----- SUPPLIED MATERIAL

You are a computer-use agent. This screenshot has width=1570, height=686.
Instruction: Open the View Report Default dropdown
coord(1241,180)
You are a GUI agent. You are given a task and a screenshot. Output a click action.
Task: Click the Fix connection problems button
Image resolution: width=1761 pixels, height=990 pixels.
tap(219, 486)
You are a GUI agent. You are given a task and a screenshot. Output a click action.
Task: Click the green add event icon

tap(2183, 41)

----------

All records are to be retyped exactly. None may be omitted.

You are a computer-use agent. This screenshot has width=1570, height=686.
Instruction: Open the View Report Default dropdown
coord(1241,180)
You are a GUI agent. You are given a task and a screenshot. Output a click action.
Task: Click the Fix connection problems button
Image resolution: width=1761 pixels, height=990 pixels.
tap(219, 486)
You are a GUI agent. You are given a task and a screenshot. Output a click action.
Task: Click the green add event icon

tap(2183, 41)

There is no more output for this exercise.